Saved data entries
┄┄┄┄┄┄┄┄┄┄

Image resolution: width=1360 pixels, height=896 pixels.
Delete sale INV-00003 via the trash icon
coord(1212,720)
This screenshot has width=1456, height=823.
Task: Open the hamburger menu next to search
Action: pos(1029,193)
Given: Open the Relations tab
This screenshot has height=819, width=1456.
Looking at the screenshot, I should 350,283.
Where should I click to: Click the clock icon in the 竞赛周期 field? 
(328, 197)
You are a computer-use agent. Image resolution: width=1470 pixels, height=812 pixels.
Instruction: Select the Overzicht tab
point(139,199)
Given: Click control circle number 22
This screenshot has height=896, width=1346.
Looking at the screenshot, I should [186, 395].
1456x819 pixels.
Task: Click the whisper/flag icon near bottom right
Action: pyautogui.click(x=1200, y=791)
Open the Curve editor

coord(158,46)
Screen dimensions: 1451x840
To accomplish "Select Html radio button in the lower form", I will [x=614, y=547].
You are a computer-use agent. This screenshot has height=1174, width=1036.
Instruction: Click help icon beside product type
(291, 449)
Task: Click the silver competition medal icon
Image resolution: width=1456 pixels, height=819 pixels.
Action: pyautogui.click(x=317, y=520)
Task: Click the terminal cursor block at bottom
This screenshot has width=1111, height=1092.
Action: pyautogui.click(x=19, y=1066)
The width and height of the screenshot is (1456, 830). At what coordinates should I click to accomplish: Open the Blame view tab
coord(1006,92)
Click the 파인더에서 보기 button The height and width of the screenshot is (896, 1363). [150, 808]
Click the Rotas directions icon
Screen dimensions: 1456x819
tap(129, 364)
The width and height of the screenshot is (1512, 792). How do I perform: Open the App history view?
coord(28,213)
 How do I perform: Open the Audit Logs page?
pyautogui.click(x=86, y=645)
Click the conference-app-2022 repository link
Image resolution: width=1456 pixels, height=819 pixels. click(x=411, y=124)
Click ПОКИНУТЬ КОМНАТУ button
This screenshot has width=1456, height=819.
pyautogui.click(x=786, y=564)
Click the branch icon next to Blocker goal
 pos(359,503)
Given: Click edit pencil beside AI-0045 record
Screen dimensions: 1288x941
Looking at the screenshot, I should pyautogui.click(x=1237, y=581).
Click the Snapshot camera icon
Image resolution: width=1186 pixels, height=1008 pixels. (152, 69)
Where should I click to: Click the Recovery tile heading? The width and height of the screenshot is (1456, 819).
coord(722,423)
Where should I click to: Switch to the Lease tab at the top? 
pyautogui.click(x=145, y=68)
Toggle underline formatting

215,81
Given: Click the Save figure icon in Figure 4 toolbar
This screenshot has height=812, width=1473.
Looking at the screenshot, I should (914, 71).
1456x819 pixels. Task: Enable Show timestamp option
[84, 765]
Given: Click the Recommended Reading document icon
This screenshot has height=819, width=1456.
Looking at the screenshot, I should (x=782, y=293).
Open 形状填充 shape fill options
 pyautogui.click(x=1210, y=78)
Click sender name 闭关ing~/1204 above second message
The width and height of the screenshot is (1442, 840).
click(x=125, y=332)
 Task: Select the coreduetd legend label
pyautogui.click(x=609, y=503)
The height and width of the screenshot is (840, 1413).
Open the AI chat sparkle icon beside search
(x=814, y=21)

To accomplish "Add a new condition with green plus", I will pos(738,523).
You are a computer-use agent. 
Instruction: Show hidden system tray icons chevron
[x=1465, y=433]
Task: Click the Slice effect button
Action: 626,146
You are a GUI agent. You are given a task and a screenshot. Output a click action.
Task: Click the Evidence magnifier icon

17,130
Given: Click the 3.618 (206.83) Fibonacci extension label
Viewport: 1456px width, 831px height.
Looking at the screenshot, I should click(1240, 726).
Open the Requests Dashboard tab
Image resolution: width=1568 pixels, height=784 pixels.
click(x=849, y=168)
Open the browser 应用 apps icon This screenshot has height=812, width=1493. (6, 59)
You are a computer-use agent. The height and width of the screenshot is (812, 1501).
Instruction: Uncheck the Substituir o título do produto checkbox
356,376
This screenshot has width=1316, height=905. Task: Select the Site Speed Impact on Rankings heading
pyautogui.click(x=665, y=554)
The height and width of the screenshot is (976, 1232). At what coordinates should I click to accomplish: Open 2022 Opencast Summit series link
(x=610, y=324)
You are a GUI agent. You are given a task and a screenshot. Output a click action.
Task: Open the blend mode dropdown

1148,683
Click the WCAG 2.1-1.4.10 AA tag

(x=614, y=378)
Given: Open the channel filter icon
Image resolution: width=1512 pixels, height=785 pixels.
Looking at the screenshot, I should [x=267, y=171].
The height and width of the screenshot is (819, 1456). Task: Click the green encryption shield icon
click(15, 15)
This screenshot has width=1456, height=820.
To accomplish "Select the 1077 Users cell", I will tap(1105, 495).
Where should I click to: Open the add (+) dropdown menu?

┄┄┄┄┄┄┄┄┄┄

WHAT THE TASK REQUIRES: The answer must be all of the entries, restated exactly.

RESULT OF THE EXERCISE:
Image resolution: width=1360 pixels, height=896 pixels.
Delete sale INV-00003 via the trash icon
coord(1212,720)
This screenshot has width=1456, height=823.
Task: Open the hamburger menu next to search
Action: pos(1029,193)
Given: Open the Relations tab
This screenshot has height=819, width=1456.
Looking at the screenshot, I should 350,283.
Where should I click to: Click the clock icon in the 竞赛周期 field? 
(328, 197)
You are a computer-use agent. Image resolution: width=1470 pixels, height=812 pixels.
Instruction: Select the Overzicht tab
point(139,199)
Given: Click control circle number 22
This screenshot has height=896, width=1346.
Looking at the screenshot, I should [186, 395].
1456x819 pixels.
Task: Click the whisper/flag icon near bottom right
Action: pyautogui.click(x=1200, y=791)
Open the Curve editor

coord(158,46)
Screen dimensions: 1451x840
To accomplish "Select Html radio button in the lower form", I will [x=614, y=547].
You are a computer-use agent. This screenshot has height=1174, width=1036.
Instruction: Click help icon beside product type
(291, 449)
Task: Click the silver competition medal icon
Image resolution: width=1456 pixels, height=819 pixels.
Action: pyautogui.click(x=317, y=520)
Task: Click the terminal cursor block at bottom
This screenshot has width=1111, height=1092.
Action: pyautogui.click(x=19, y=1066)
The width and height of the screenshot is (1456, 830). At what coordinates should I click to accomplish: Open the Blame view tab
coord(1006,92)
Click the 파인더에서 보기 button The height and width of the screenshot is (896, 1363). [150, 808]
Click the Rotas directions icon
Screen dimensions: 1456x819
tap(129, 364)
The width and height of the screenshot is (1512, 792). How do I perform: Open the App history view?
coord(28,213)
 How do I perform: Open the Audit Logs page?
pyautogui.click(x=86, y=645)
Click the conference-app-2022 repository link
Image resolution: width=1456 pixels, height=819 pixels. click(x=411, y=124)
Click ПОКИНУТЬ КОМНАТУ button
This screenshot has width=1456, height=819.
pyautogui.click(x=786, y=564)
Click the branch icon next to Blocker goal
 pos(359,503)
Given: Click edit pencil beside AI-0045 record
Screen dimensions: 1288x941
Looking at the screenshot, I should pyautogui.click(x=1237, y=581).
Click the Snapshot camera icon
Image resolution: width=1186 pixels, height=1008 pixels. (152, 69)
Where should I click to: Click the Recovery tile heading? The width and height of the screenshot is (1456, 819).
coord(722,423)
Where should I click to: Switch to the Lease tab at the top? 
pyautogui.click(x=145, y=68)
Toggle underline formatting

215,81
Given: Click the Save figure icon in Figure 4 toolbar
This screenshot has height=812, width=1473.
Looking at the screenshot, I should (914, 71).
1456x819 pixels. Task: Enable Show timestamp option
[84, 765]
Given: Click the Recommended Reading document icon
This screenshot has height=819, width=1456.
Looking at the screenshot, I should (x=782, y=293).
Open 形状填充 shape fill options
 pyautogui.click(x=1210, y=78)
Click sender name 闭关ing~/1204 above second message
The width and height of the screenshot is (1442, 840).
click(x=125, y=332)
 Task: Select the coreduetd legend label
pyautogui.click(x=609, y=503)
The height and width of the screenshot is (840, 1413).
Open the AI chat sparkle icon beside search
(x=814, y=21)

To accomplish "Add a new condition with green plus", I will pos(738,523).
You are a computer-use agent. 
Instruction: Show hidden system tray icons chevron
[x=1465, y=433]
Task: Click the Slice effect button
Action: 626,146
You are a GUI agent. You are given a task and a screenshot. Output a click action.
Task: Click the Evidence magnifier icon

17,130
Given: Click the 3.618 (206.83) Fibonacci extension label
Viewport: 1456px width, 831px height.
Looking at the screenshot, I should click(1240, 726).
Open the Requests Dashboard tab
Image resolution: width=1568 pixels, height=784 pixels.
click(x=849, y=168)
Open the browser 应用 apps icon This screenshot has height=812, width=1493. (6, 59)
You are a computer-use agent. The height and width of the screenshot is (812, 1501).
Instruction: Uncheck the Substituir o título do produto checkbox
356,376
This screenshot has width=1316, height=905. Task: Select the Site Speed Impact on Rankings heading
pyautogui.click(x=665, y=554)
The height and width of the screenshot is (976, 1232). At what coordinates should I click to accomplish: Open 2022 Opencast Summit series link
(x=610, y=324)
You are a GUI agent. You are given a task and a screenshot. Output a click action.
Task: Open the blend mode dropdown

1148,683
Click the WCAG 2.1-1.4.10 AA tag

(x=614, y=378)
Given: Open the channel filter icon
Image resolution: width=1512 pixels, height=785 pixels.
Looking at the screenshot, I should [x=267, y=171].
The height and width of the screenshot is (819, 1456). Task: Click the green encryption shield icon
click(15, 15)
This screenshot has width=1456, height=820.
To accomplish "Select the 1077 Users cell", I will tap(1105, 495).
Where should I click to: Open the add (+) dropdown menu?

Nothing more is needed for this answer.